Qui n’a jamais rien oublié dans le train ?

Moi, en tout cas, cela m’arrive fréquemment. Dans la cohue des heures de pointe quand descendre d’un train bondé relève de l’exploit sportif, c’est souvent mon parapluie qui fait les frais de mon inattention et qui se retrouve ou dans les mains de quelqu’un que les scrupules n’étouffent pas ou parmi d’autres, dans un dépôt aux allures de caverne d’Ali Baba.

 Le document !

Ce parapluie que j’ai perdu, il me tarde de le récupérer ; c’est qu’il a coûté cher, bon sang ! Aussi, je remplis une déclaration en espérant que mon précieux compagnon retrouve le chemin de la maison. Cette déclaration répond au doux prénom de document R 197 et me coûte la modique somme de 100 F. C’est incroyable ce que mon parapluie acquiert comme plus-value. En attendant l’issue de ma démarche et pour tromper mon impatience, je décide d’enquêter sur le fonctionnement de ce service méconnu, le Dépôt central des objets trouvés (DCOT), situé à Bruxelles Nord.

 Jeu de piste

Que la SNCB en fasse le moins possible pour aider la clientèle est une vilaine fable. J’ai pu m’en rendre compte en discutant avec le responsable du DCOT, M. Baeyens, qui exerce son métier avec passion. D’abord, me dit-il, il ne faut pas parler d’un dépôt d’objets « perdus », mais bien d’un dépôt d’objets « trouvés ». Et, enchaîne-t-il, ce n’est pas facile de restituer un objet à son légitime propriétaire. Un règlement très rigoureux et d’une logique à l’épreuve des faits, envisage toutes les situations possibles et imaginables. Sauf quelques-unes, imprévisibles, nées de la convergence de facteurs indomptables qui font que le parapluie de votre belle-mère préférée est à tout jamais perdu !

 Le dépôt

Installé depuis bientôt quatre ans dans les anciens locaux de la masse d’habillement M de la gare de Bruxelles Nord, le dépôt occupe un espace ventilé de 248 m2. A côté, un local accueille les clients orphelins de parapluie. Trois agents y travaillent en permanence. En cas d’affluence, ils peuvent toujours compter sur du personnel de renfort. Les objets sont répartis par catégories (il y en a une centaine !) dans une succession impressionnante d’étagères. Relevons les rayons des chapeaux d’homme, chapeaux de femme, séparés bien sûr, ceux des trousseaux de clés, des ceintures, des portefeuilles, des couteaux ( !), des cravates, des stylos, des briquets, des bagues, et j’en passe et des meilleures. Les objets encombrants sont rassemblés : sacs de sport, manteaux et serviettes. Enfin, les objets de valeur sont mis sous clé. Une étagère est même réservée aux accessoires pour autos et motos.

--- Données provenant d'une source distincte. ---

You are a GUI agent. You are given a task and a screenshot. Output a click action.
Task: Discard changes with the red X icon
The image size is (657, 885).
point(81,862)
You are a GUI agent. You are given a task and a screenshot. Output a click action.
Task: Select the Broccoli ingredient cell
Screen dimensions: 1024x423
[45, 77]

Mais bien sûr, le plus beau rayon est celui des parapluies, dont les couleurs forment un bel arc-en-ciel. A moins qu’ils ne soient noirs, auquel cas bien malin celui qui pourra reconnaître le sien !

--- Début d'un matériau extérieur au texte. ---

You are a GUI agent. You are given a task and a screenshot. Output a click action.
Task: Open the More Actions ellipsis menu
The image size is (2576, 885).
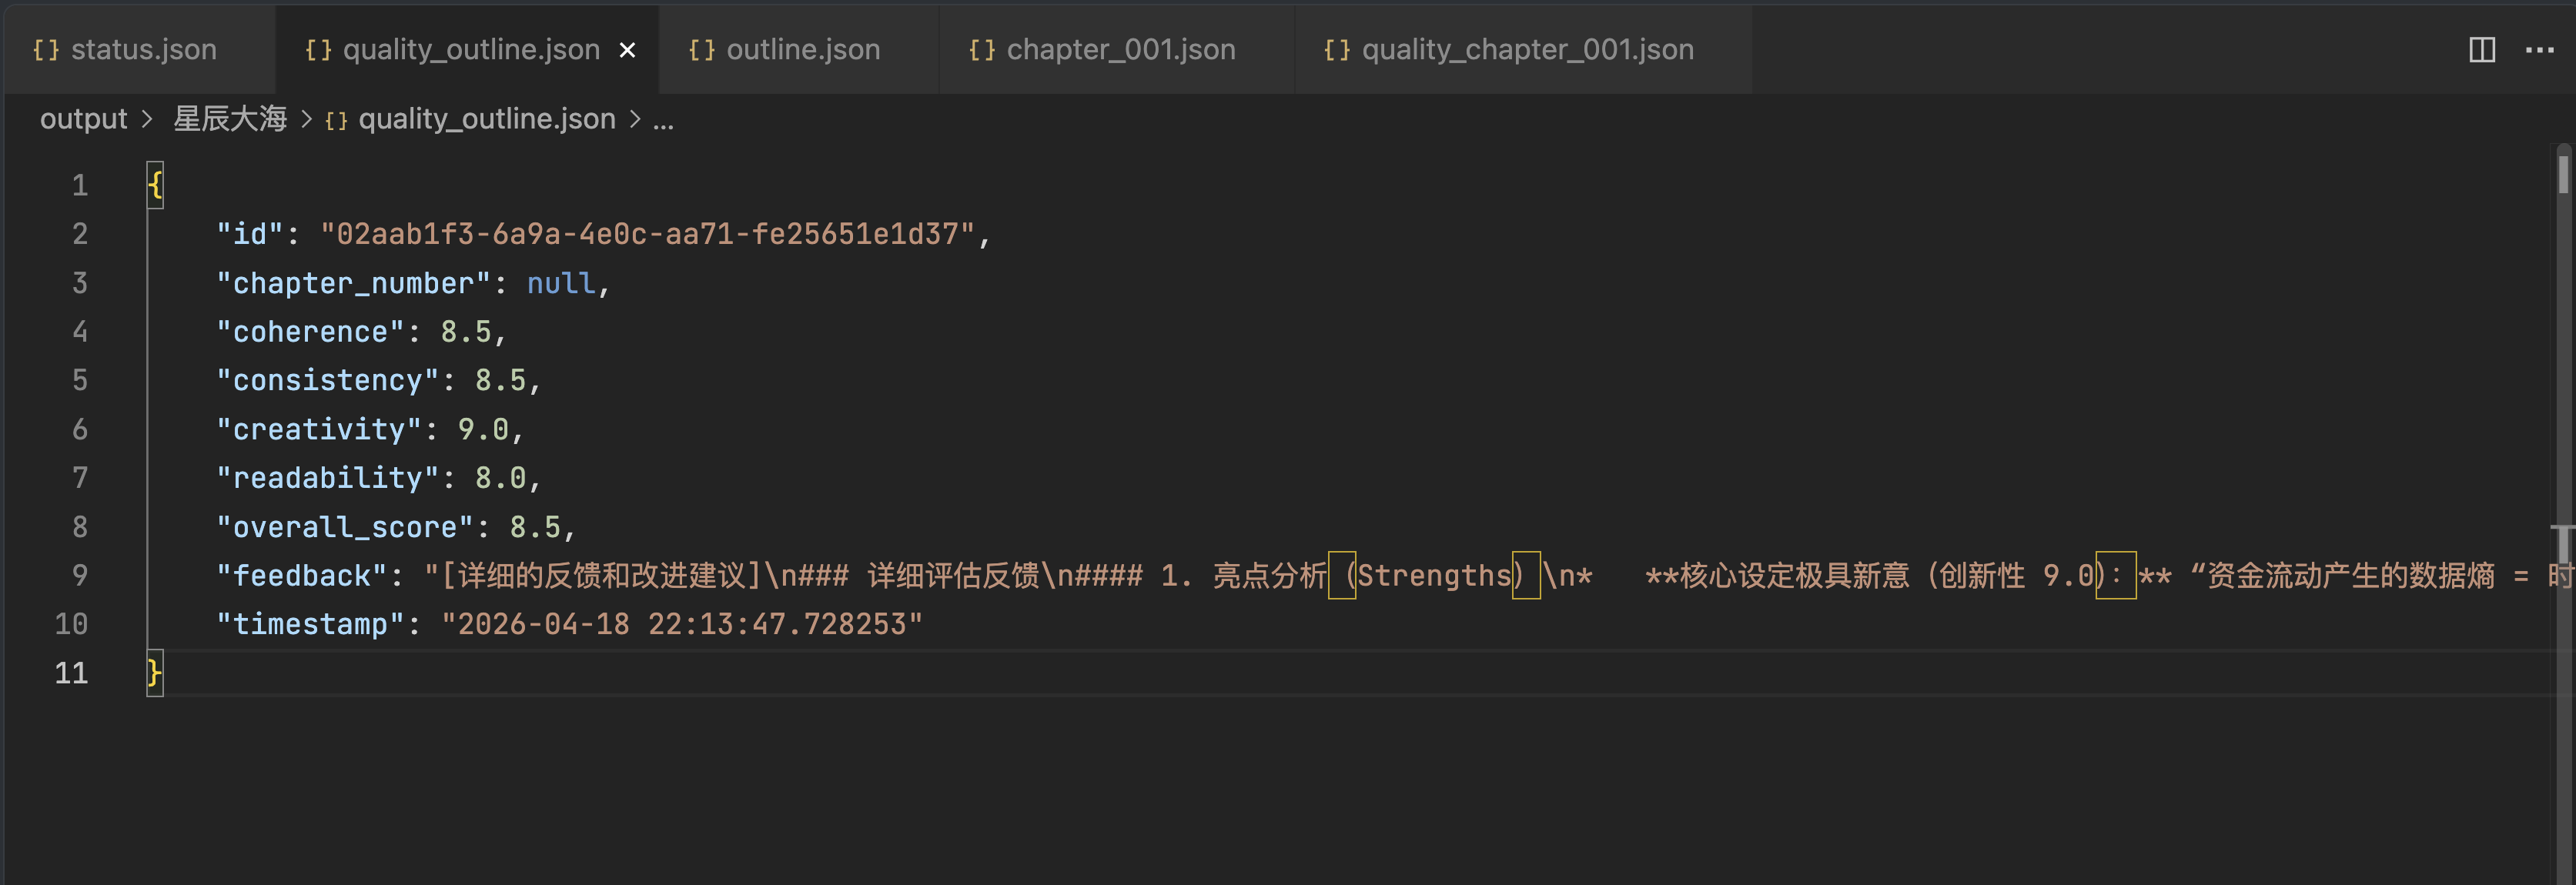(x=2539, y=50)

Parmi les vélos, les skis, les voitures d’enfants, les malles, les ordinateurs et les chaises roulantes, les agents s’interrogent parfois sur la catégorie à laquelle certains objets appartiennent. Par exemple, ce sac de sport rempli d’accessoires d’entraînement : doit-il figurer dans la catégorie des sacs de sport ou dans celle des accessoires ? Et qu’a déclaré le propriétaire ? Si tant est qu’il se souvienne du contenu de son sac !

 Des vols déguisés

A ma question légitime de comprendre comment on peut oublier son ordinateur, M. Baeyens répond qu’il s’agit la plupart du temps d’un vol : le voleur, pris de panique, préfère « l’oublier » dans le train ou la gare. Même chose pour les vélos. Un vélo volé et oublié pertinemment dans une gare arrive après un certain temps au dépôt où son propriétaire ne pensera jamais à aller le récupérer. Et pour cause, le vol s’est peut-être produit loin d’une gare.

Une malle que l’on trouve sur un quai a sans doute été volée à Bruxelles et puis abandonnée là après que le voleur ait marchandé les pièces de valeur.

Le buffet, les toilettes, les cabines téléphoniques et les bureaux d’information sont autant d’endroits propices à oublier ou perdre quelque chose.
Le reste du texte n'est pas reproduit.